• [Aim]: Please reproduce the listing below, substituting "Display size" for every occurrence of "Screen dimensions" and keeping everything else unchanged.

-- Start of The records --

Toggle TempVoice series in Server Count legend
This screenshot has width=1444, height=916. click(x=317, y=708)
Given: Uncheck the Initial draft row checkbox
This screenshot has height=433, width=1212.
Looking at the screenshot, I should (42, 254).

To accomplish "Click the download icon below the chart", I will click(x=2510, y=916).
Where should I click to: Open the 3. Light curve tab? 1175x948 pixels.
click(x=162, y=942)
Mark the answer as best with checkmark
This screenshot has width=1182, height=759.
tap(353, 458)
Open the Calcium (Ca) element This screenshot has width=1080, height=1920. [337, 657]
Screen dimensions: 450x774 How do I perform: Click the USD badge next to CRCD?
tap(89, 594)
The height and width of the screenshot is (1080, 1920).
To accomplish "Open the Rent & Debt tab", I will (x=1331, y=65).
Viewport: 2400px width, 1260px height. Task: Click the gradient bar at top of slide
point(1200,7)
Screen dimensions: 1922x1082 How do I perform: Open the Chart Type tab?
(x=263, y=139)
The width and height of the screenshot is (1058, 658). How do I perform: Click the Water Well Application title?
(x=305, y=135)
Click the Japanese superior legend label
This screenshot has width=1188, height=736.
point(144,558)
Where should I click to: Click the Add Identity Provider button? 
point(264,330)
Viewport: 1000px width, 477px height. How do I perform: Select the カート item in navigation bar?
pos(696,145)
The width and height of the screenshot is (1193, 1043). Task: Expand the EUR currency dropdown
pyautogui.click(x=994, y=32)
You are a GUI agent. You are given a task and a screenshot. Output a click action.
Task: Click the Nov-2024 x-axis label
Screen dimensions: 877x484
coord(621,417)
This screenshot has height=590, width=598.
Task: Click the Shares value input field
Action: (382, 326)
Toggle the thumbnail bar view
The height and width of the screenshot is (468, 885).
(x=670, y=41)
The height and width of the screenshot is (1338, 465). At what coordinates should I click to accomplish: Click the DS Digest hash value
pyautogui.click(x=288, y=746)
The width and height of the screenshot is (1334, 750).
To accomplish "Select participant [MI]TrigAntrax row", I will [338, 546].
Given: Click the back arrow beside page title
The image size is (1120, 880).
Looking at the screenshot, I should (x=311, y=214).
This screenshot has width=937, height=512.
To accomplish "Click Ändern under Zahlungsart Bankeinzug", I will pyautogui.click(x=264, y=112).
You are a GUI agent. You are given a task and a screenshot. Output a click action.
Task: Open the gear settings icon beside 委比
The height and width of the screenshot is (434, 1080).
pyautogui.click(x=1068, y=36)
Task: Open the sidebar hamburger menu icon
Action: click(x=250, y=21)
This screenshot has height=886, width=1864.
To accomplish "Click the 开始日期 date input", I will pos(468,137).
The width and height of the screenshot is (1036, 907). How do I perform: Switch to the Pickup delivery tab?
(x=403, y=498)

-- End of The records --

• [Problem solution]:
Toggle TempVoice series in Server Count legend
This screenshot has width=1444, height=916. click(x=317, y=708)
Given: Uncheck the Initial draft row checkbox
This screenshot has height=433, width=1212.
Looking at the screenshot, I should (42, 254).

To accomplish "Click the download icon below the chart", I will click(x=2510, y=916).
Where should I click to: Open the 3. Light curve tab? 1175x948 pixels.
click(x=162, y=942)
Mark the answer as best with checkmark
This screenshot has width=1182, height=759.
tap(353, 458)
Open the Calcium (Ca) element This screenshot has width=1080, height=1920. [337, 657]
Display size: 450x774 How do I perform: Click the USD badge next to CRCD?
tap(89, 594)
The height and width of the screenshot is (1080, 1920).
To accomplish "Open the Rent & Debt tab", I will (x=1331, y=65).
Viewport: 2400px width, 1260px height. Task: Click the gradient bar at top of slide
point(1200,7)
Display size: 1922x1082 How do I perform: Open the Chart Type tab?
(x=263, y=139)
The width and height of the screenshot is (1058, 658). How do I perform: Click the Water Well Application title?
(x=305, y=135)
Click the Japanese superior legend label
This screenshot has width=1188, height=736.
point(144,558)
Where should I click to: Click the Add Identity Provider button? 
point(264,330)
Viewport: 1000px width, 477px height. How do I perform: Select the カート item in navigation bar?
pos(696,145)
The width and height of the screenshot is (1193, 1043). Task: Expand the EUR currency dropdown
pyautogui.click(x=994, y=32)
You are a GUI agent. You are given a task and a screenshot. Output a click action.
Task: Click the Nov-2024 x-axis label
Display size: 877x484
coord(621,417)
This screenshot has height=590, width=598.
Task: Click the Shares value input field
Action: (382, 326)
Toggle the thumbnail bar view
The height and width of the screenshot is (468, 885).
(x=670, y=41)
The height and width of the screenshot is (1338, 465). At what coordinates should I click to accomplish: Click the DS Digest hash value
pyautogui.click(x=288, y=746)
The width and height of the screenshot is (1334, 750).
To accomplish "Select participant [MI]TrigAntrax row", I will [338, 546].
Given: Click the back arrow beside page title
The image size is (1120, 880).
Looking at the screenshot, I should (x=311, y=214).
This screenshot has width=937, height=512.
To accomplish "Click Ändern under Zahlungsart Bankeinzug", I will pyautogui.click(x=264, y=112).
You are a GUI agent. You are given a task and a screenshot. Output a click action.
Task: Open the gear settings icon beside 委比
The height and width of the screenshot is (434, 1080).
pyautogui.click(x=1068, y=36)
Task: Open the sidebar hamburger menu icon
Action: click(x=250, y=21)
This screenshot has height=886, width=1864.
To accomplish "Click the 开始日期 date input", I will pos(468,137).
The width and height of the screenshot is (1036, 907). How do I perform: Switch to the Pickup delivery tab?
(x=403, y=498)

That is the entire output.